I know--this is exactly why the strategy will backfire on them, and any marketing department worth their budget should be able to figure this out. Sell the ebook for the same price as the HC if you're that worried about it, but the only way to really reap the benefits of your first few weeks of release is to make the book available in BOTH formats immediately. Otherwise, you'll miss a significant chunk of your consumers! There is simply *no* advantage whatsoever in deliberately releasing a book to hardcover only and announcing the fact that the ebook will not be available until a later date. All you do is alienate your readers. With people's short attention spans nowadays, you can kiss off a fair number of people who will forget the book entirely. Another group will refuse to buy based on the principle of it all. Yet another group won't bother until the paperback comes out, dropping the ebook price, and they can buy it at a truly significant discount. I suspect it's the minority--the deeply core readers for that author--who will actually buy the ebook immediately when it comes out, and an even smaller number who will buy the hardcover instead. Just plain stupid. I'd love to see actual hard numbers to back up why the publishers think this works.


----------



## esper_d (May 2, 2009)

You asked for others reactions to the free books and here's mine: It doesn't hurt me, I LOVE LOVE LOVE them! Bring on more free books!!


----------



## Airan Gale (Oct 11, 2009)

VictoriaP said:


> Sell the ebook for the same price as the HC if you're that worried about it, but the only way to really reap the benefits of your first few weeks of release is to make the book available in BOTH formats immediately. Otherwise, you'll miss a significant chunk of your consumers!


I agree with this and think it's about time publishers did some serious market research into this very subject. Those who have a Kindle are very unlikely to buy the HC new release. For one thing, the KIndle frees you up of having to lug those heavy tomes around.
And those who DO buy the HC are very unlikely to own a Kindle (yet).

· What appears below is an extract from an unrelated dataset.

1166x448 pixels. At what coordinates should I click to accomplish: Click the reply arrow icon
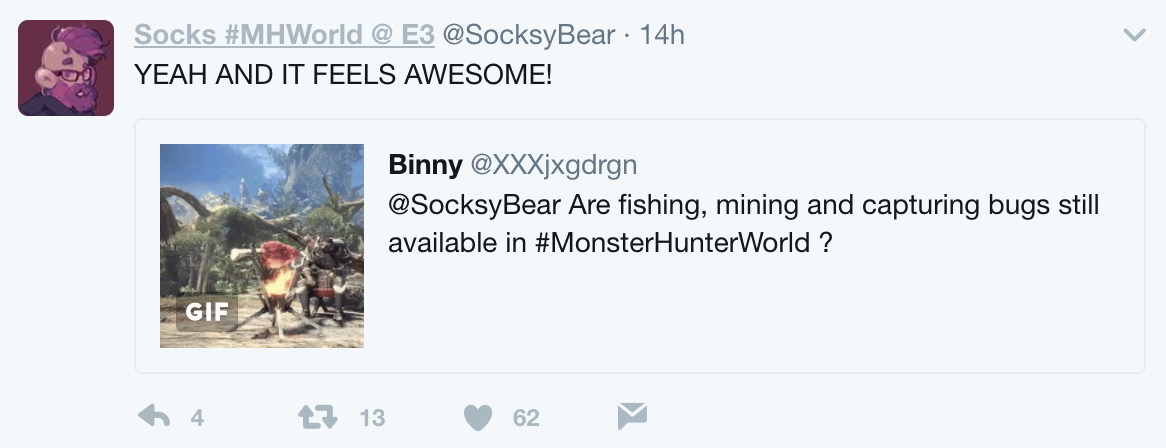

By the time the Kindle version is released, especially if it's months after the HC, a good percentage of Kindle owners might very well have lost interest or read enough reviews to decide it's not really for them.


----------



## d.rose (Nov 4, 2009)

I did download some free ebooks but that is to try new authors that I would not consider buying for because I don't know them and have not tried anything by them.. so once I try it and like it then the author would be on my list of authors to look for and therefore would purchase any books I could find by them 
I have been introduced to many authors that way.. and I'm not interested in classics so they are all new authors


----------



## geko29 (Dec 23, 2008)

I tend to grab anything free that I think I or my wife might one day be interested in.  Consequently, 129 of the 200 books I've "purchased" have been free.  I've actually read 16 of those, or 12% (as opposed to 39 of the 71 I paid for, or 55%).  4 of those have introduced me to authors I'd never heard of but will now purchase everything they've ever written or will write.  6 have introduced me to authors I will definitely check out again.  That's "found money" for 8 authors (one had 3 free books) and their publishers that they never would have had a chance at had they not offered these books for free.

If you expand the list to include authors I've tried because their books were available at a huge discount but NOT free, the payday for the authors and publishers gets even bigger--I've been introduced to another 5 authors this way that I want to read every work from.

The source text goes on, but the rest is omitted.